Flying airborne science missions requires skill, patience and adaptability.
The C-130H pilots flying now over the eastern United States measuring carbon dioxide and methane for NASA’s ACT-America field campaign are asked to fly precise routes, giving scientists an opportunity to gather very specific sets of data on sources, absorption and movement of these gases.
Readings taken by instruments aboard the aircraft will be compared to those collected on the ground, aboard a second ACT-America aircraft, and from a satellite on orbit. Making apples-to-apples comparisons means following exact flight profiles while shepherding the airplane through weather that’s not always sunny and mild.
Pilot Jim Lawson draws on 28 years of flying as a Navy pilot and a civilian flight instructor, putting in more than 10,000 hours at the controls of 11 different types of aircraft. Last year, he flew more than 30 times for NASA’s Operation IceBridge.
Jeff Callaghan has made the C-130 his specialty. He’s been piloting that type of aircraft since getting his wings as a Marine in 1995. He has accumulated more than 3,000 hours in the C-130. In May, Callaghan flew as part of NASA’s North Atlantic Aerosols and Marine Ecosystems Study.
We asked Lawson and Callaghan questions about what it’s like to fly American skies in the name of science and in support of ACT-America.
What do you find the most difficult or rewarding about flying for ACT-America?
Jim Lawson: Flying for science is very challenging and interesting. We are challenged as pilots when flying NASA mission profiles and get to use the full extent of our pilot skills. The reward is knowing that the work I do benefits the advancement of science and humanity.
Flying weather-dependent missions requires flexibility. When you find you can’t fly because of adverse conditions, how do you spend your time?
JL: While on the ground, the pilots are assisting the science team in the planning of the next missions. If one flight mission cancels for any reason, we look for ways to incorporate that mission into future mission profiles. Adaptability and flexibility are key!
You previously flew for the Navy and are currently in the Naval reserves. Was it hard to make the transition to NASA missions?
JL: All of the aircrew have prior military service. We have Navy, Marines and Air Force represented on the crew. The culture and work ethic are the same and we all work well together to get the mission done. The only difference is the mission and the customer.
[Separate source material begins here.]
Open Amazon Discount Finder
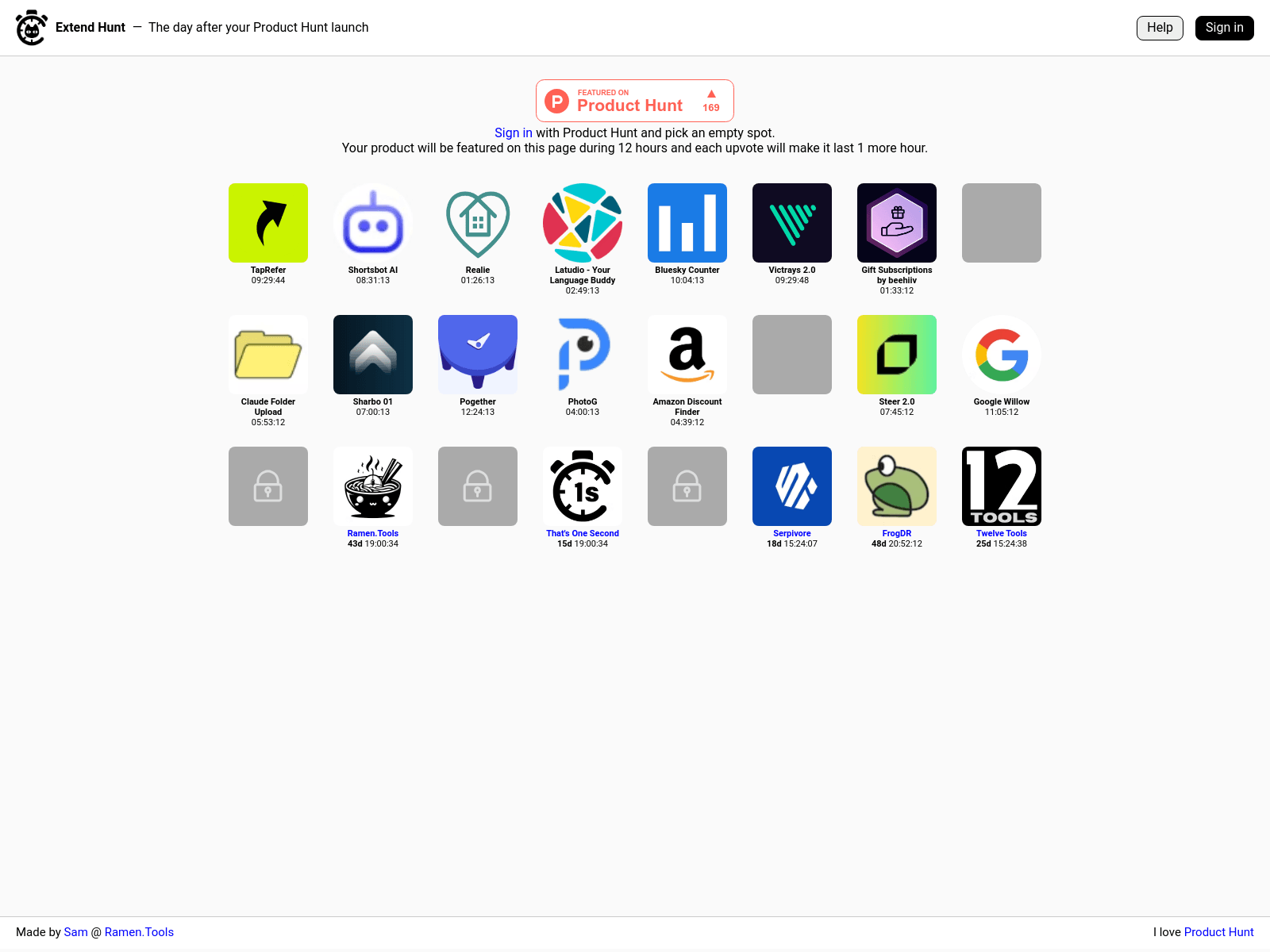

Unlike the military, where our mission would be to support combat operations and where the customer is the Department of Defense, the mission for us now is the NASA science objectives and our customer is our NASA science team.
Communication is key to achieve the NASA mission objectives, and this can be a challenge sometimes, but since we are all professionals, we learn to speak each other’s language. The aircrew become wise in the ways of science and the scientists learn the ways of aviation.
What do you like most about being a pilot?
JL: My office always has the best view.
Does flying along weather fronts present any unusual challenges?
Jeff Callaghan: Having flown the C-130 for so many years in all kinds of weather conditions, I would say that the only unusual thing would be trying to figure out where the front is, but that is why the science team comes up with our flight paths.
Do you feel like, as a pilot on this mission, you are playing a part in helping mankind better understand the planet?
JC: In some small way, yes. A lot of people can do what I do, but there are not nearly as many people who can do what the science team does.
What do you enjoy most about being a pilot?
JC: It is hard to describe. I just love flying. I especially love flying the C-130 and working closely with my crew.